Skip to content

lavalse/csv-doctor

Repository files navigation

CSV Doctor

CSV Doctor

English · 日本語

A browser-based CSV cleaning and WebGIS conversion tool. Load Shift_JIS / CP932 / UTF-8 CSV files, apply automatic cleaning, and download a clean UTF-8 CSV with no character corruption. If coordinate columns are present, it also converts to GeoJSON / CZML / KML.

All processing happens in your browser. Files are never uploaded to a server.

🚀 Online demo: https://csv-doctor.surreal.tools (coming soon)


Features

CSV Cleaning

Feature Description
Auto-detect encoding Shift_JIS / CP932 / UTF-8 (with/without BOM)
Auto-detect delimiter Comma / semicolon / tab
Unicode normalization (NFKC) Converts full-width characters to half-width
Invisible character removal Strips zero-width spaces and other control characters
Trim header/cell whitespace Removes leading and trailing whitespace
Multiline cell normalization Unifies line breaks inside cells
Empty row removal Deletes rows with no data
Duplicate/empty header handling Appends suffixes to duplicates, auto-names empty headers

File Limits

Item Limit
File size 50 MB (error above, warning above 5 MB)
Row count 100,000 rows

Coordinate Column Auto-Detection

  • Automatically identifies longitude/latitude columns from CSV headers and pre-fills the export panel dropdowns
  • Supports English (longitude, lat, lng, etc.), Chinese (经度, 纬度), and Japanese (経度, 緯度)
  • Falls back to manual selection if detection fails

GeoJSON Export

  • Select longitude/latitude (required) and height (optional) columns from the UI
  • Outputs selected coordinates as Point geometry
  • Rows with invalid coordinates are output as geometry: null (rows are not dropped)
-.-.-
### Exercises
**1.** According to the CSV Doctor page, what is the limit on row count?
**2.** Reproduce the part of the CSV Doctor page that opens with the words containing "File Limits" and closes with "Japanese (経度, 緯度)", switching "dropdowns" to "menus".
**3.** Carry on writing the CSV Doctor page from the point where it stops.
These rows have no connection to the CSV Doctor page.

[Dataset entries]
-.-.-
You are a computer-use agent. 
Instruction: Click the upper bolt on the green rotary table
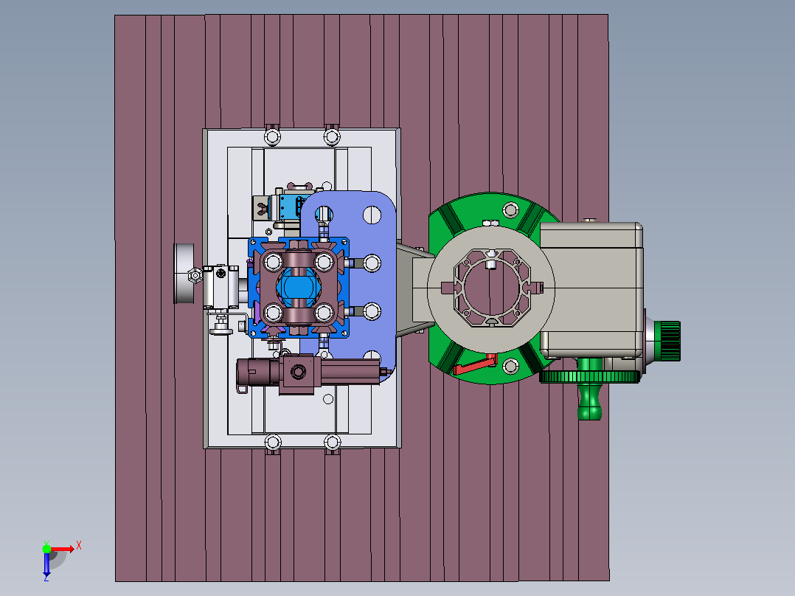(x=510, y=209)
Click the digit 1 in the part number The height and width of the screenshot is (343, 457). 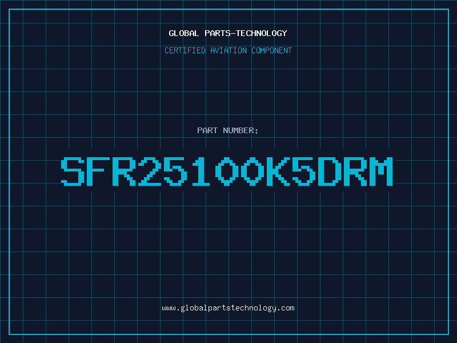tap(201, 171)
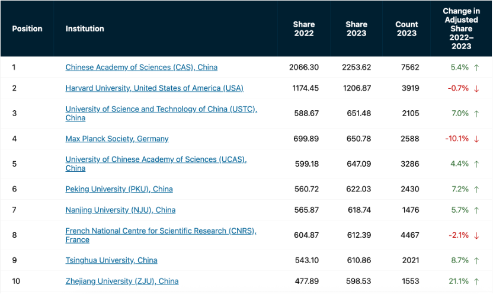Image resolution: width=493 pixels, height=294 pixels.
Task: Click the Institution column header
Action: [85, 28]
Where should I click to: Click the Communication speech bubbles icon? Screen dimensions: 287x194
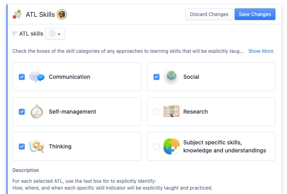pyautogui.click(x=37, y=77)
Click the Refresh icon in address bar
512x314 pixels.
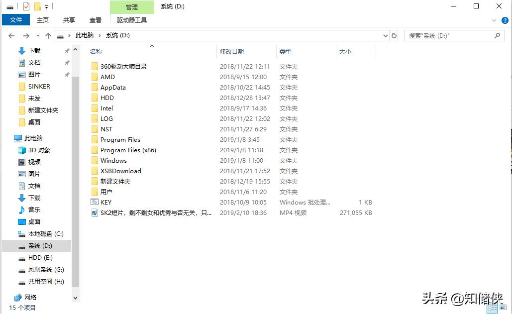pos(394,35)
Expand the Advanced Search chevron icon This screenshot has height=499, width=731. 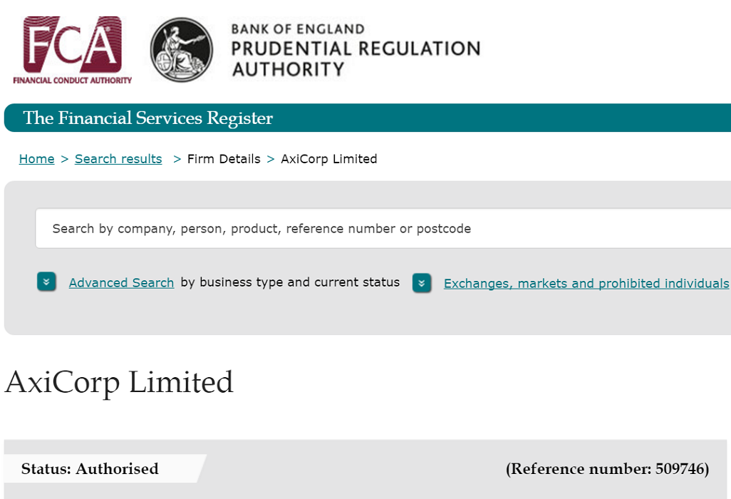(46, 282)
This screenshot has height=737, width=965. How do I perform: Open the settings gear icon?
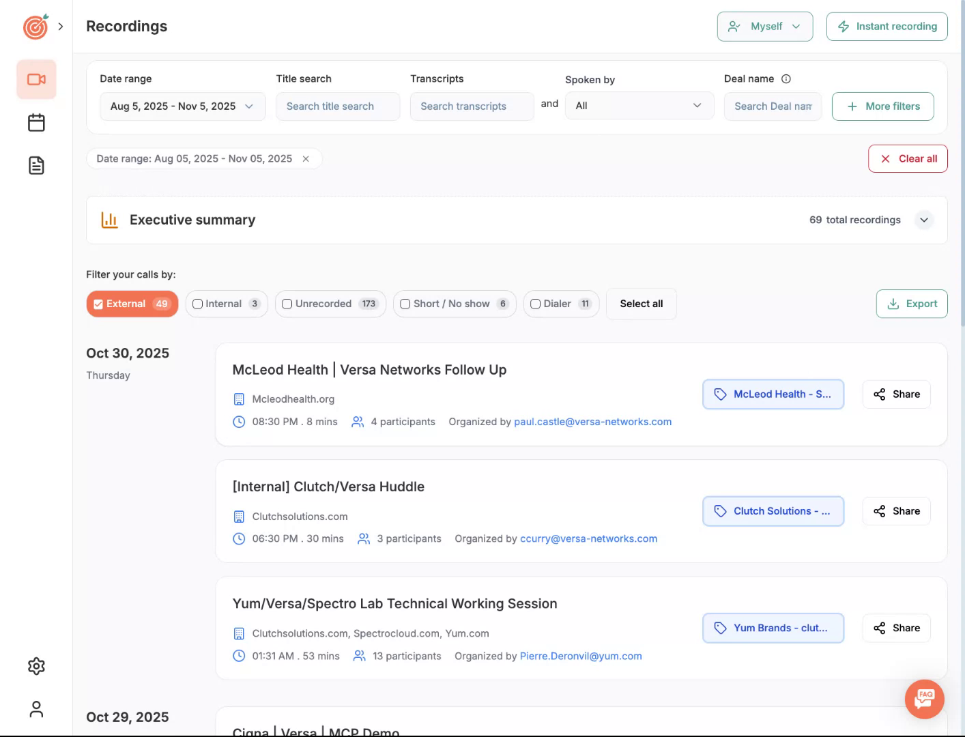point(36,666)

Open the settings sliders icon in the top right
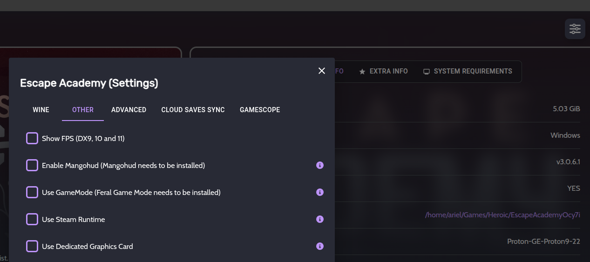(575, 29)
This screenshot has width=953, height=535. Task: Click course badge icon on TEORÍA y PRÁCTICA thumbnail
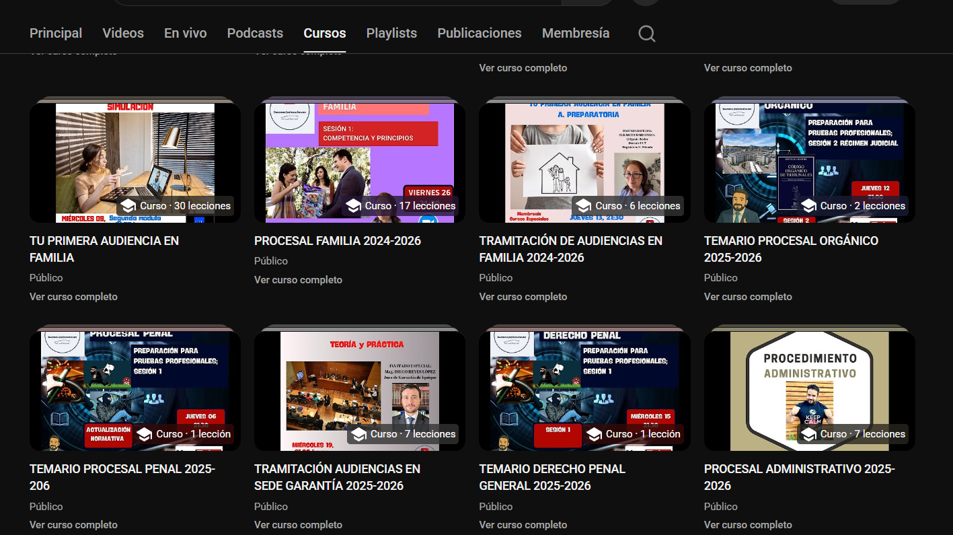coord(358,434)
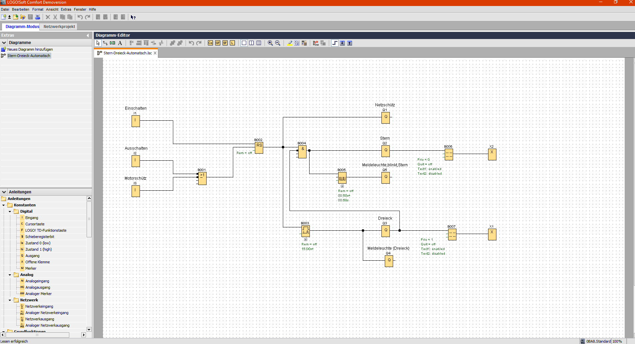Screen dimensions: 635x344
Task: Toggle single-window view layout
Action: (244, 43)
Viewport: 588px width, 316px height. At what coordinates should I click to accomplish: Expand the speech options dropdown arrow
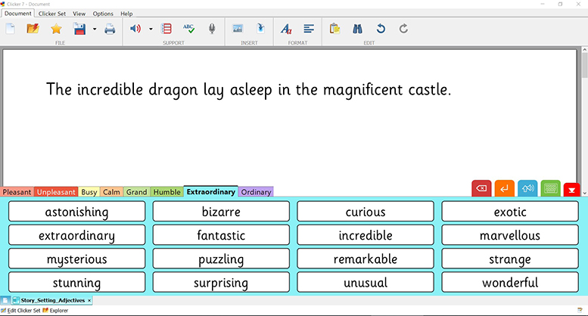click(x=151, y=29)
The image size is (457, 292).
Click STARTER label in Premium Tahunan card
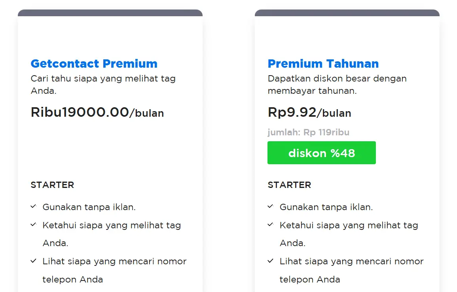tap(289, 185)
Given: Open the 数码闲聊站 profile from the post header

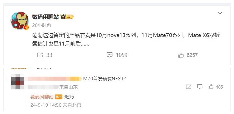Looking at the screenshot, I should 45,17.
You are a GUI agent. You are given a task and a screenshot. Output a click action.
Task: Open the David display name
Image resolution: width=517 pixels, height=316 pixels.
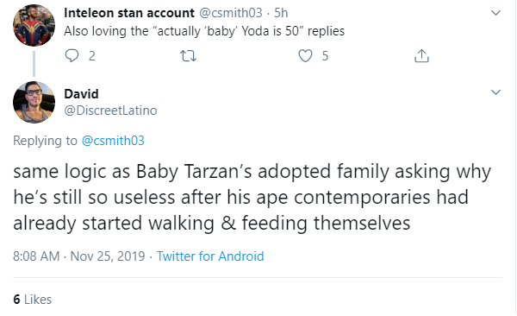81,94
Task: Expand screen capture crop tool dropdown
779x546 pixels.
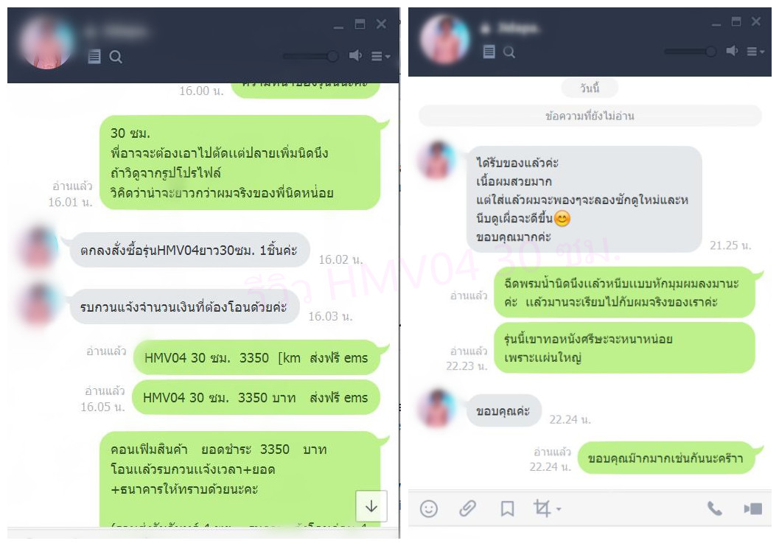Action: [547, 508]
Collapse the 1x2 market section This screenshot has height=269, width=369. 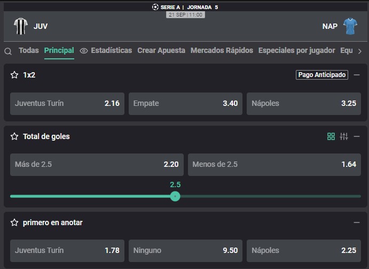[357, 75]
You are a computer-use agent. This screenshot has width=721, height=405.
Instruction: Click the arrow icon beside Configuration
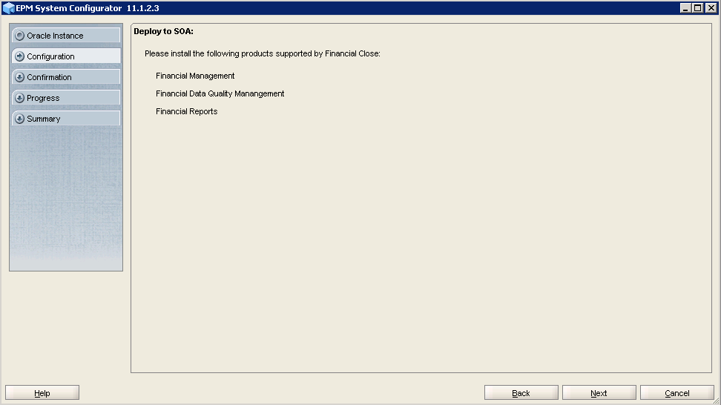pos(19,56)
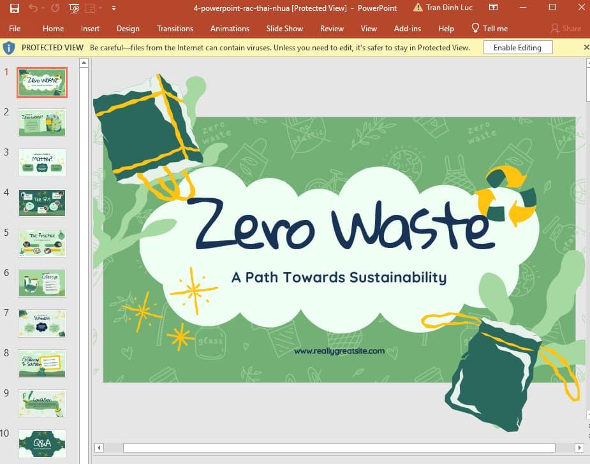The width and height of the screenshot is (590, 464).
Task: Click the Protected View shield icon
Action: (x=9, y=48)
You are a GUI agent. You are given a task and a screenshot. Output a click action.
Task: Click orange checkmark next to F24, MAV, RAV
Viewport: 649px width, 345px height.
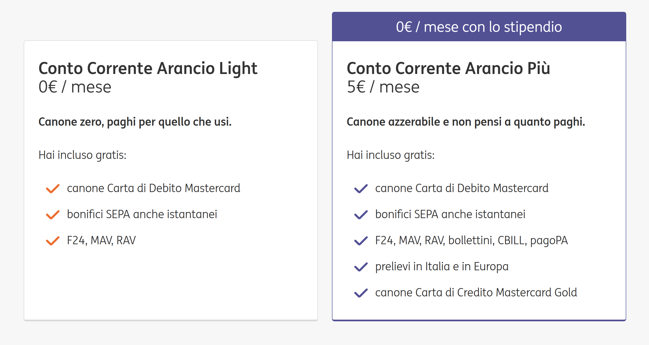pyautogui.click(x=53, y=241)
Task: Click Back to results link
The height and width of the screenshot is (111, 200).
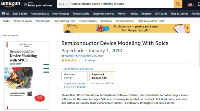Action: (x=10, y=36)
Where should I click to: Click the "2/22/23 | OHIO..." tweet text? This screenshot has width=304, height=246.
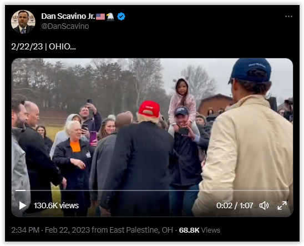43,47
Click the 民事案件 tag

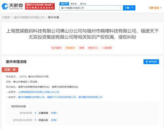(70, 48)
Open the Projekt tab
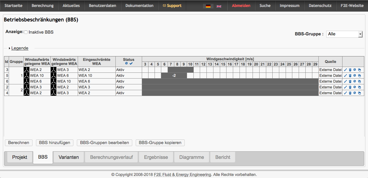The height and width of the screenshot is (178, 368). [19, 157]
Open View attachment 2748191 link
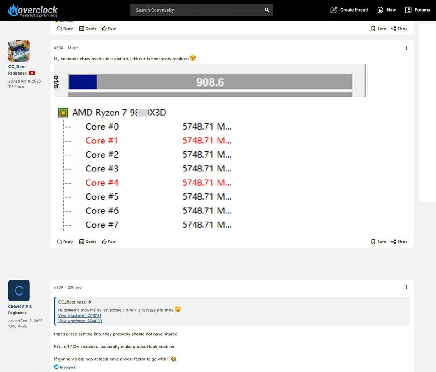The height and width of the screenshot is (372, 436). [x=80, y=315]
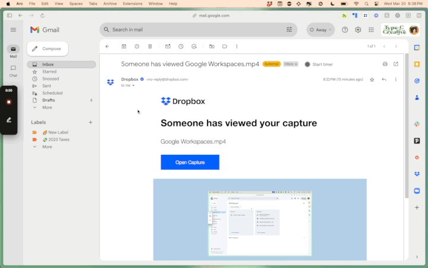Click the Open Capture button
428x268 pixels.
(190, 162)
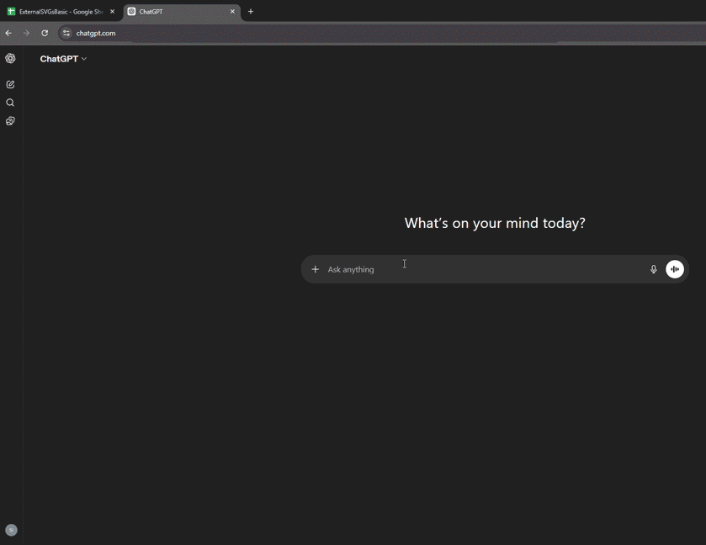
Task: Open the ChatGPT model selector dropdown
Action: pos(63,58)
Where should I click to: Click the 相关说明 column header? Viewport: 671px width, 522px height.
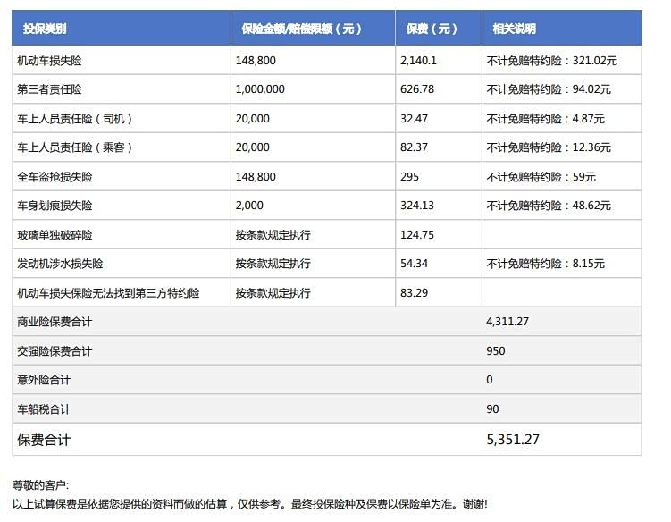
-.-.-
### Answers given
**1.** 100,000 rows.

**2.**
File Limits

Item Limit
File size 50 MB (error above, warning above 5 MB)
Row count 100,000 rows

Coordinate Column Auto-Detection

  • Automatically identifies longitude/latitude columns from CSV headers and pre-fills the export panel menus
  • Supports English (longitude, lat, lng, etc.), Chinese (经度, 纬度), and Japanese (経度, 緯度)

**3.**
  • Non-coordinate columns are automatically stored in properties (numeric strings are converted to number)
  • Marker color and size specified via UI are output as marker-color / marker-size properties
  • Output format: GeoJSON FeatureCollection (application/geo+json)

CZML Export

  • Specify longitude/latitude/height columns, name column, point color, and size
  • Height defaults to 0 m if unspecified
  • Directly usable in Cesium / Re:Earth and other CZML viewers
  • Output format: CZML (application/json)

KML Export

  • Specify longitude/latitude/height columns, name column, description column, icon color, and scale
  • Icon color #RRGGBB is automatically converted to KML's AABBGGRR format
  • Directly usable in Google Earth / QGIS and other KML-compatible apps
  • Output format: KML (application/vnd.google-earth.kml+xml)

Tech Stack

Item Details
Framework React 19 + TypeScript
Build tool Vite 8
CSV parser PapaParse
Encoding conversion encoding-japanese
Styling Plain CSS (no framework)

Project Structure

src/
├── App.tsx                     # Root component & processing pipeline
├── types/
│   └── csv.ts                  # Type definitions (ProcessingResult, GeoJSONExportOptions, etc.)
├── lib/
│   ├── detectEncoding.ts       # Encoding detection
│   ├── decodeFile.ts           # ArrayBuffer → string decoding
│   ├── normalizeText.ts        # Text-level normalization
│   ├── detectDelimiter.ts      # Delimiter detection
│   ├── parseCsv.ts             # CSV parsing (PapaParse wrapper)
│   ├── normalizeHeaders.ts     # Header normalization & dedup
│   ├── normalizeCells.ts       # Cell normalization
│   ├── filterEmptyRows.ts      # Empty row filter
│   ├── validateRows.ts         # Validation & warning generation
│   ├── regenerateCsv.ts        # Clean CSV regeneration
│   ├── generateGeojson.ts      # GeoJSON conversion
│   ├── generateCzml.ts         # CZML conversion
│   └── generateKml.ts          # KML conversion
└── components/
    ├── FileDropzone.tsx        # File drop/select UI
    ├── FileSummary.tsx         # File info summary
    ├── OptionsPanel.tsx        # Cleaning options UI
    ├── CleaningReport.tsx      # Processing results & warnings
    ├── PreviewTable.tsx        # Data preview table
    ├── DownloadButton.tsx      # CSV download button
    ├── GeoJSONPanel.tsx        # GeoJSON export UI
    ├── CZMLPanel.tsx           # CZML export UI
    ├── KMLPanel.tsx            # KML export UI
    └── ErrorNotice.tsx         # Error display

Development

# Install dependencies
npm install

# Start dev server
npm run dev

# Production build
npm run build

# Preview the build
npm run preview

Processing Pipeline

File (Shift_JIS / UTF-8)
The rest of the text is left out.